Segment Start: Supplied material

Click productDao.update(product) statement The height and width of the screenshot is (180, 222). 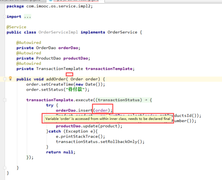coord(89,126)
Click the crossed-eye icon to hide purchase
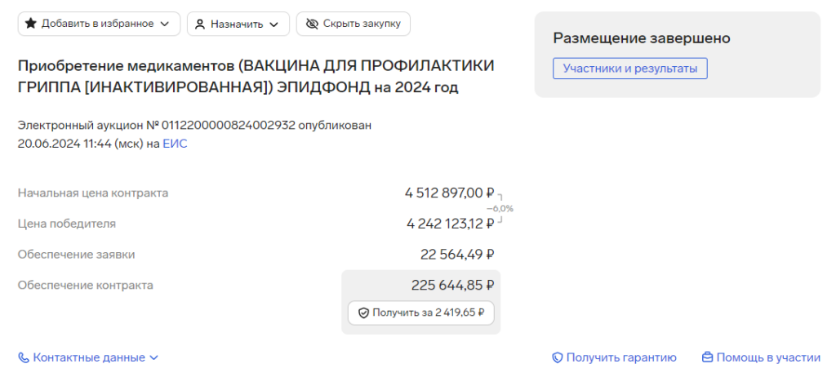This screenshot has width=836, height=386. point(311,24)
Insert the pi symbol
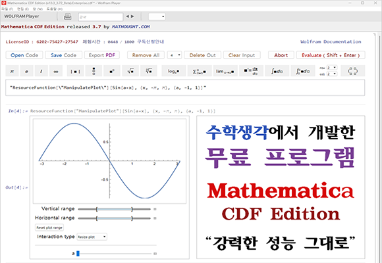The height and width of the screenshot is (263, 382). click(12, 71)
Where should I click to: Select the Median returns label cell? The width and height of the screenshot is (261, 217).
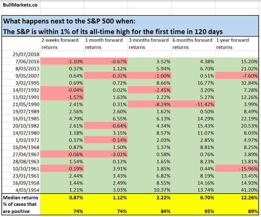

Segment End: Supplied material

Everything from the line with "Click the crossed-eye icon to hide purchase" through the end of the records is to be repeated exactly. The pictures are not.

§ Response to the task
Click the crossed-eye icon to hide purchase
This screenshot has width=836, height=386. point(311,24)
Insert the pi symbol
The height and width of the screenshot is (263, 382). click(12, 71)
Where should I click to: Select the Median returns label cell? The width and height of the screenshot is (261, 217).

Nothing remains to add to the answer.